Combat extérieur contre la norme des conduites parentales, éducatives, en vigueur, contre les contraintes sociales exercées habituellement et généralement acceptées « par les autres » concernant les relations convenables à établir et à maintenir au sein de la cellule familiale, contre les obligations sociétales (ici par exemple la scolarisation/socialisation de Tommy, mal consentie et donc mal gérée par Sonya au grand dam des services sociaux), contre le fait de « manger des animaux » (Sonya est végétarienne), contre l’interdiction brutale et totale qui lui est faite de revoir « ses deux enfants » durant les terribles premiers mois de cure, contre la nature religieuse d’un certain nombre d’éléments psychologiques de la cure, contre l’autoritarisme distant d’un père apparemment dominé par sa nouvelle épouse qui s’acharne pour sa part à pourrir le lien père/fille.
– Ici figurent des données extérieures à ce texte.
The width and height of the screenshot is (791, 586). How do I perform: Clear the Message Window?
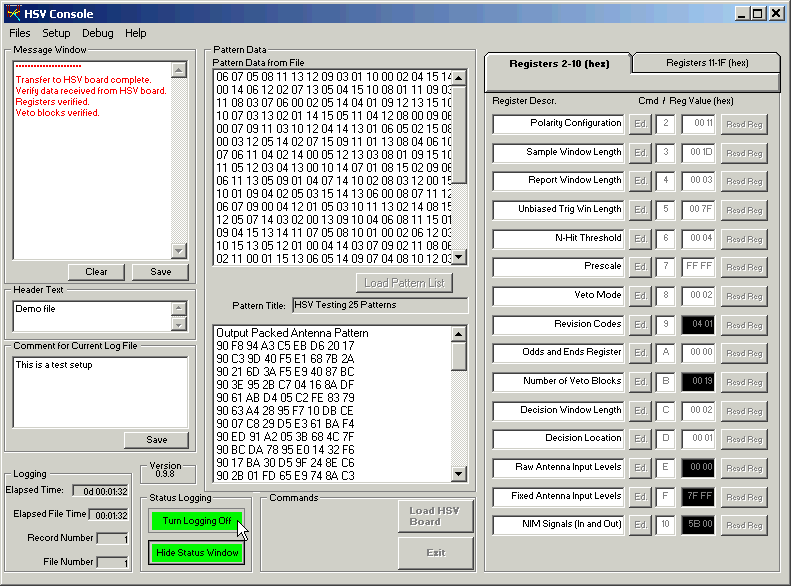pyautogui.click(x=96, y=272)
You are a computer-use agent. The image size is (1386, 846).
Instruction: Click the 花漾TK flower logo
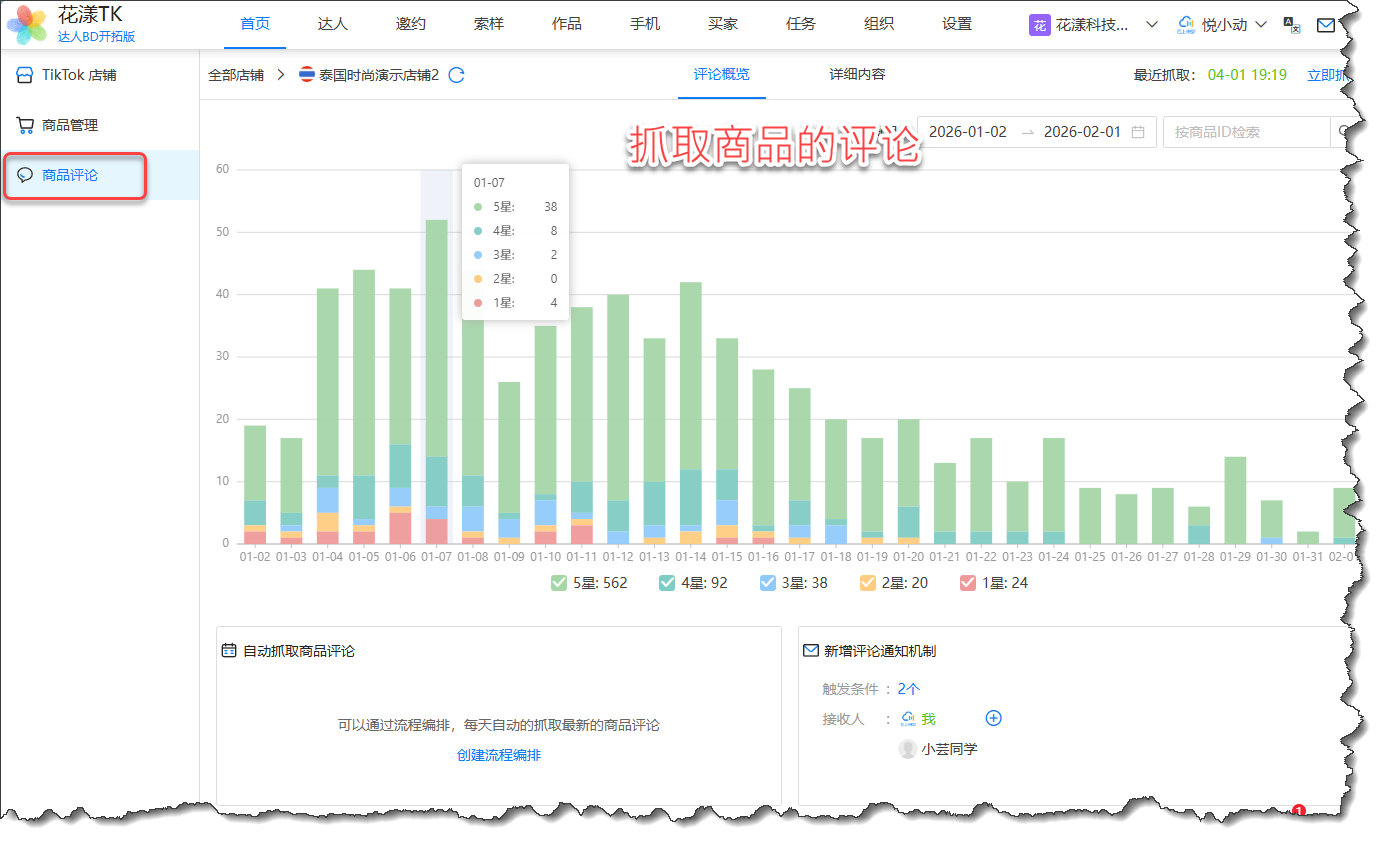point(27,25)
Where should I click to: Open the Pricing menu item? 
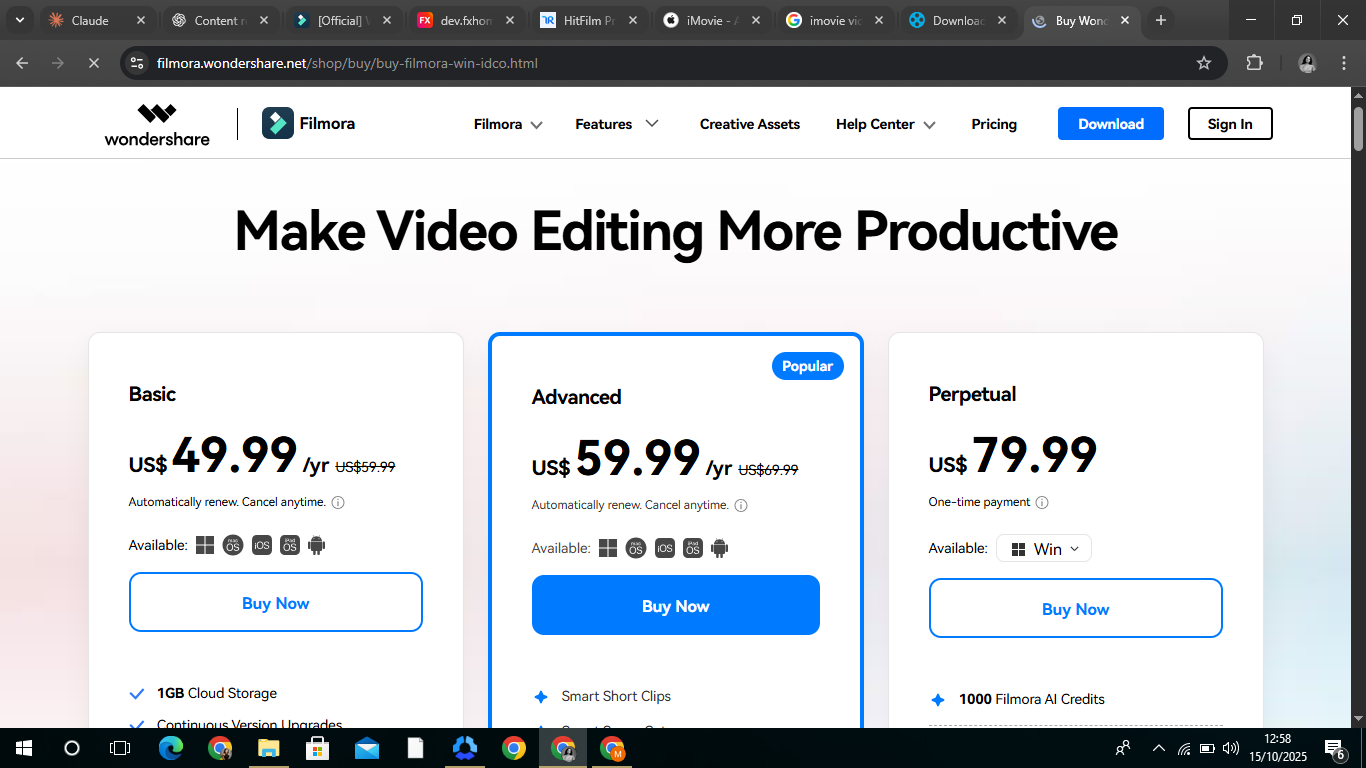(994, 124)
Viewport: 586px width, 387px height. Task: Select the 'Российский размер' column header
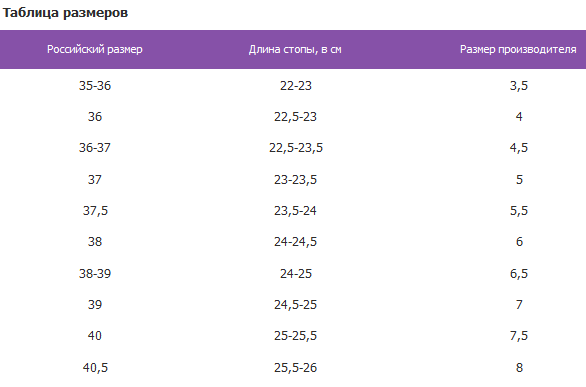point(95,49)
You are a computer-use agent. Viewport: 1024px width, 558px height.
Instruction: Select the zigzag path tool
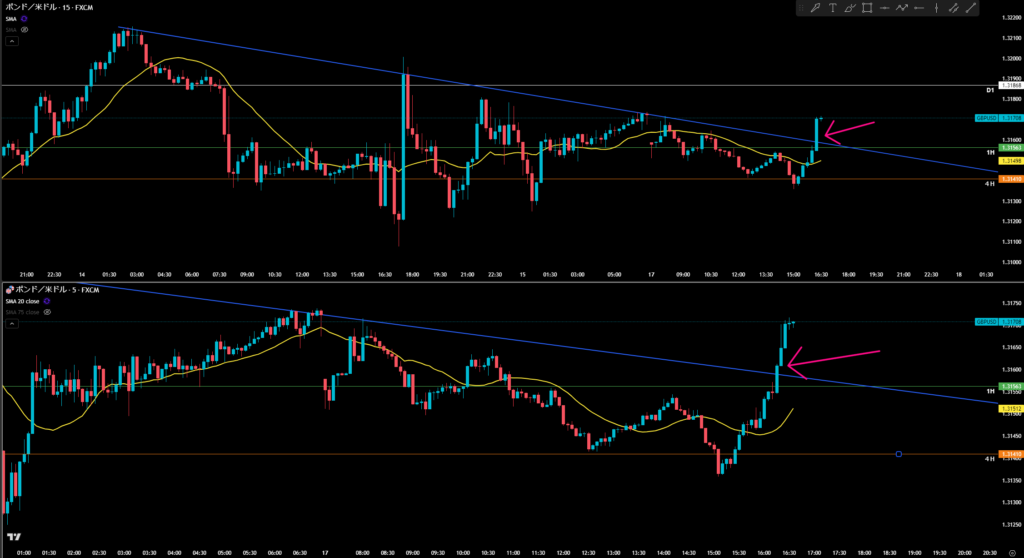click(903, 8)
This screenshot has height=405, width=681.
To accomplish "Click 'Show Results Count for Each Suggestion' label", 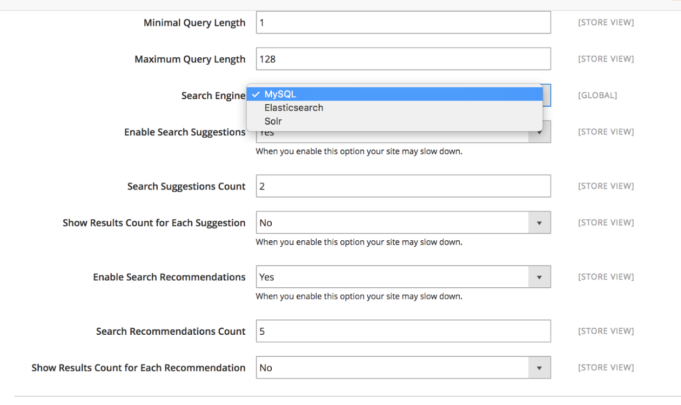I will click(x=154, y=223).
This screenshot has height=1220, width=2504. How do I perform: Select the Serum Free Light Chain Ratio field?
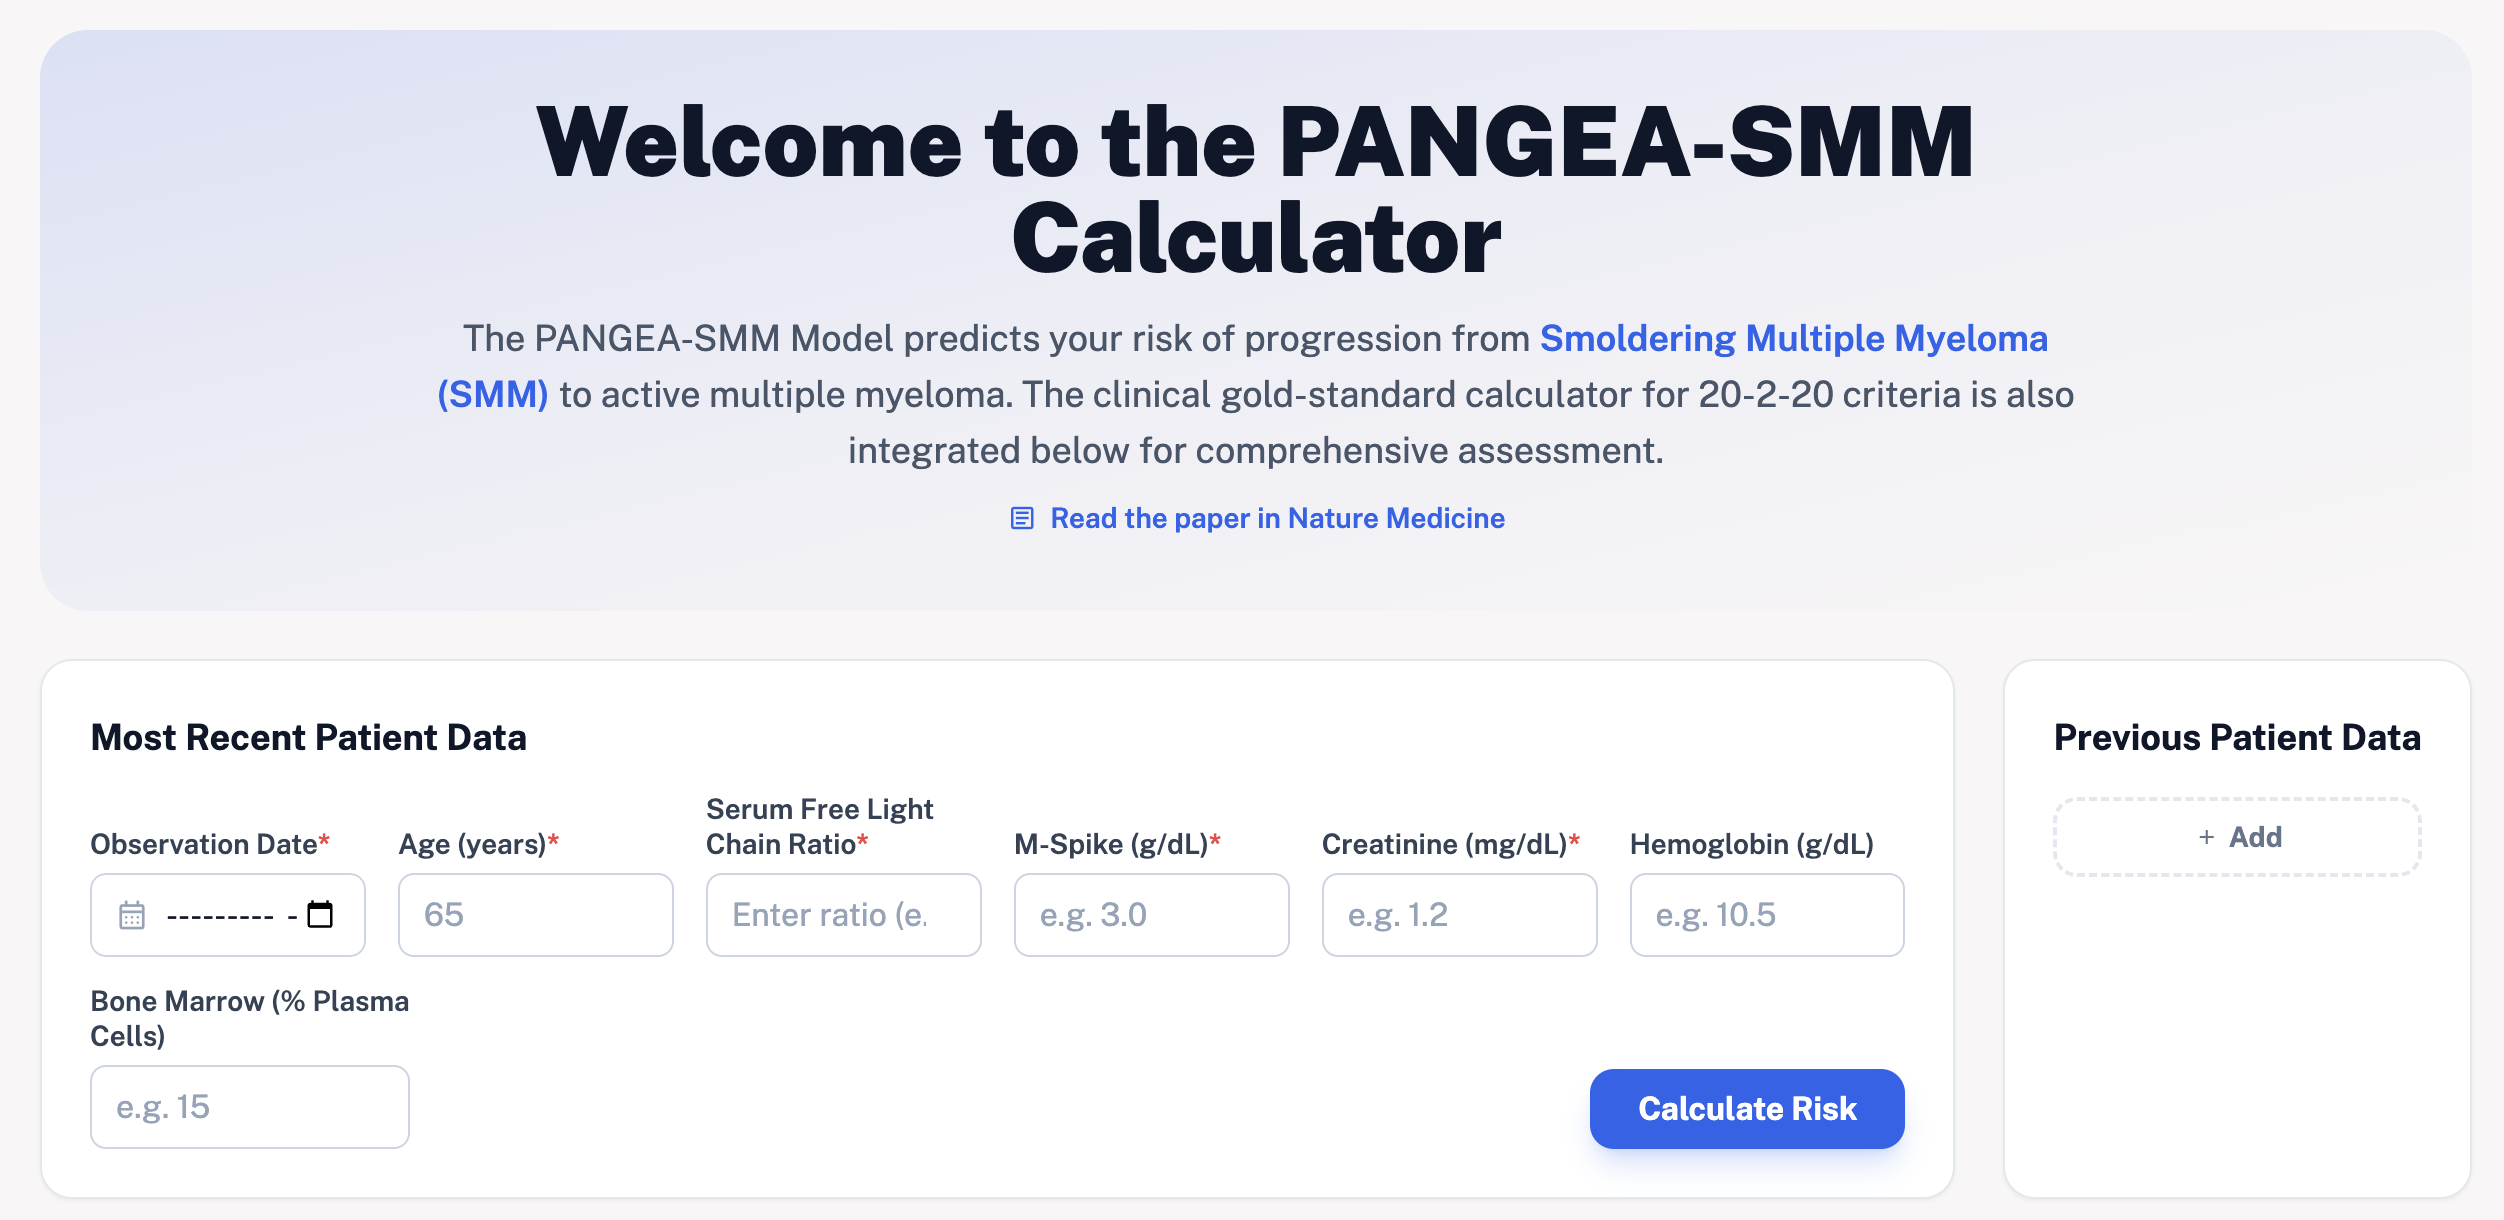point(843,914)
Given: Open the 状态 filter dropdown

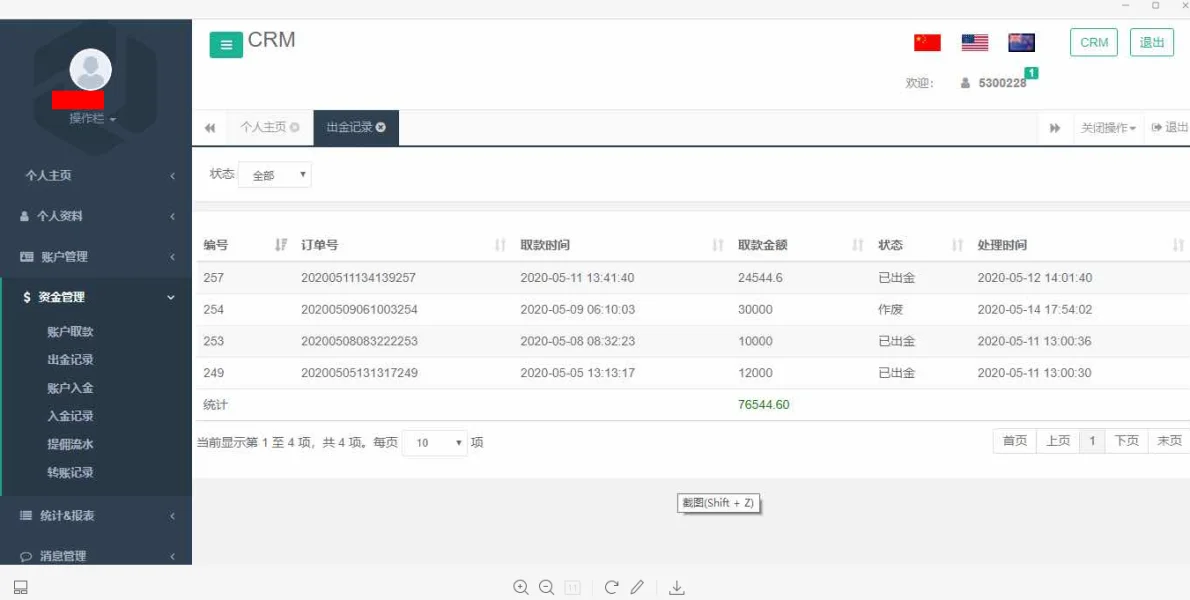Looking at the screenshot, I should 275,175.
Simultanément et a contrario, combat intérieur déchirant, avant l’internement contre la tentation de boire et contre des impulsions incontrôlables nées sous l’effet de l’alcool, puis, pendant le traitement, combat pour supporter la cruelle sensation de manque et les malaises concomitants, angoissantes poussées d’envie de se conformer à la règle tout en restant persuadée de ne pouvoir y réussir, douloureuses velléités de rétablir une relation apaisée avec son père entrecroisées avec des bouffées de détestation filiale, violentes pulsions de révolte péniblement contenues, montées d’agressivité entraînant des actes amèrement regrettés sitôt que perpétrés, et, de temps à autre, élans suicidaires désespérément réprimés, moments de panique à l’impression de tomber dans la démence.
« Je lève mon visage vers le ciel parsemé de nuages. Je tombe à genoux. Ce que j’ai failli faire. Secouer la tête pour essayer d’en déloger les pensées qui déboulent. L’impression de me noyer, d’être submergée. Essayer de retenir ma respiration, me balancer à genoux en récitant des incantations, aidez-moi, aidez-moi, s’il vous plaît, aidez-moi, sans savoir qui j’implore… ».
Ces mouvements contraires agitant un flux continu de pensées-paroles de toutes les tonalités entretiennent une tension extrême, qui ne laisse de répit au lecteur pris dans la tourmente qu’à l’occasion de rares et courts épisodes de décompression dans le cours cahoteux d’une liaison amoureuse avec un des psychologues intervenant dans le centre de soins et dans celui, non moins bringuebalant, de la vie de Sonya « d’après » le traitement.
On avait pu apprécier, dans Abattage, le précédent roman de Lisa Harding, recensé sur une autre page du magazine de la Cause Littéraire, comment l’auteure irlandaise, par la « technique » narrative de la vision interne qui autorise la liberté, et donc la crudité du langage, sait exprimer magistralement la violence faite aux femmes dans une société dominée par le mâle, ici doublement représenté par le père de Sonya et le psychologue, l’amant qui prétend « prendre en mains » le redressement, le retour de la jeune mère à « une vie normale ».
On ne sera pas déçu par ce nouveau grand, prenant, puissant roman.
Patryck Froissart
Lisa Harding, dramaturge et actrice, vit à Dublin. Abattage, son premier roman, a reçu le Kate O’Brien Award. L’auteure est engagée dans la lutte contre les violences faites aux femmes.